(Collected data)

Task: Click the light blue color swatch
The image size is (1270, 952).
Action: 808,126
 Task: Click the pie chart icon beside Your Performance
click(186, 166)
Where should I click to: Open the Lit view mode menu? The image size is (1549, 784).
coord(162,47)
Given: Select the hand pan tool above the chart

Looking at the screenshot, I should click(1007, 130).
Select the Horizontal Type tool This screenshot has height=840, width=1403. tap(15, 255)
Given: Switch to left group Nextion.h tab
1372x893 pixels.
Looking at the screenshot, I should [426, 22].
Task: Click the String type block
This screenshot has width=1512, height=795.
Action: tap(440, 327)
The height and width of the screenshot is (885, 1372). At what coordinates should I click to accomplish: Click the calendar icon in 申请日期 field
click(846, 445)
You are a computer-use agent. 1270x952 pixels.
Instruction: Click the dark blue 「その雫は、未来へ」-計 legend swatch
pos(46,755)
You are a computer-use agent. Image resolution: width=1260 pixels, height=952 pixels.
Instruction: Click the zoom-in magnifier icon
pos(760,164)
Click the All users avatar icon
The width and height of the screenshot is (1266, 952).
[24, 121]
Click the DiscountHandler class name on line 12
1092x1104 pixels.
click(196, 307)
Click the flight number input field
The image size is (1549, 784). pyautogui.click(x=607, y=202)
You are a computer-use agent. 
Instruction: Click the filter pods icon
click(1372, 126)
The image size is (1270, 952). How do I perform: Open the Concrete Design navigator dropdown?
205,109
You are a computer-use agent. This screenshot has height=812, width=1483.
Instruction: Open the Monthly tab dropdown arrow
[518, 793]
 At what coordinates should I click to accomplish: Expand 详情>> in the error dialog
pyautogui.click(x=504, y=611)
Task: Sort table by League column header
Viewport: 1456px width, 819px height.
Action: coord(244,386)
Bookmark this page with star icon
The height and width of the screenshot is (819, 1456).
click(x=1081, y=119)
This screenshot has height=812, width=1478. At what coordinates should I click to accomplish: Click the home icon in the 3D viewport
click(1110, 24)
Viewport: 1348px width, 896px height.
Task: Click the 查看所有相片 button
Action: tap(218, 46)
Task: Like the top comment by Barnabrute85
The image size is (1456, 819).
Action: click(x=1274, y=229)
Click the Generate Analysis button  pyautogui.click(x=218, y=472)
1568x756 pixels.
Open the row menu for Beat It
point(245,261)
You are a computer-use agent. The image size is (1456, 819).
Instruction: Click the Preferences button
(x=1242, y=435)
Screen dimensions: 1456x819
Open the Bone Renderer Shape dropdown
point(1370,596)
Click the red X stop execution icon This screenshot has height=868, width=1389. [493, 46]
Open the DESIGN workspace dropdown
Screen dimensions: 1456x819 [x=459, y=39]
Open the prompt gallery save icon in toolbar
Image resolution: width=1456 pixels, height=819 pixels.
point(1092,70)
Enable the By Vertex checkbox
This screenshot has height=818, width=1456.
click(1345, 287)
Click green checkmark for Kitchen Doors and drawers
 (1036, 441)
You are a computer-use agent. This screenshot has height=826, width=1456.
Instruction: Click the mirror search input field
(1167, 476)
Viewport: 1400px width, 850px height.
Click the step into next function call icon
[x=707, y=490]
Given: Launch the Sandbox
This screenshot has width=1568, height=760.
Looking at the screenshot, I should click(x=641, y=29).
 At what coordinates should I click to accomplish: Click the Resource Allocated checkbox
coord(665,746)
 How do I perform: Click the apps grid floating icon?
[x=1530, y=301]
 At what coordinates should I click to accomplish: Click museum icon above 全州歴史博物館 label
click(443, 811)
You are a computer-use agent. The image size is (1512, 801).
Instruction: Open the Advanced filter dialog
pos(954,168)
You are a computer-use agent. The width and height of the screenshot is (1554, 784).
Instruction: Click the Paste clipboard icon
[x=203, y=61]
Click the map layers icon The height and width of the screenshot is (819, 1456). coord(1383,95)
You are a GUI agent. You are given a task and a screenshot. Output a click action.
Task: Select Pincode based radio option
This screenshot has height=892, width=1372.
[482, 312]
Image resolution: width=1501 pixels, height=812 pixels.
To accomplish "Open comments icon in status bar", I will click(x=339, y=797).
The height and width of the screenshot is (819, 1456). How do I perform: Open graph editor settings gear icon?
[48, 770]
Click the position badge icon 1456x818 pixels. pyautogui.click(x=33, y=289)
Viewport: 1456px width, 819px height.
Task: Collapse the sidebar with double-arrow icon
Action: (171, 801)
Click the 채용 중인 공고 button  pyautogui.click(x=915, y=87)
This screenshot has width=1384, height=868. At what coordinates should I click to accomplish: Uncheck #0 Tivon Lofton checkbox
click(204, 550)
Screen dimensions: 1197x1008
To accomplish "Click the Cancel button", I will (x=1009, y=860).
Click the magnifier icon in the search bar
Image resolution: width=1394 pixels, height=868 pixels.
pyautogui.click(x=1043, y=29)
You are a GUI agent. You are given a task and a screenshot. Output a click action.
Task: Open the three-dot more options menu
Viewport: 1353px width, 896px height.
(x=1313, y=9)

## YOUR ASSIGNMENT
If a line in the records above holds the string "computer", copy it out.

## ANSWER TO THIS EXERCISE
You are a computer-use agent. 1270x952 pixels.
You are a computer-use agent. Image resolution: width=1260 pixels, height=952 pixels.
You are a computer-use agent. 
You are a computer-use agent. This screenshot has height=812, width=1483.
You are a computer-use agent. The image size is (1456, 819).
You are a computer-use agent. This screenshot has height=826, width=1456.
You are a computer-use agent. The image size is (1512, 801).
You are a computer-use agent. The width and height of the screenshot is (1554, 784).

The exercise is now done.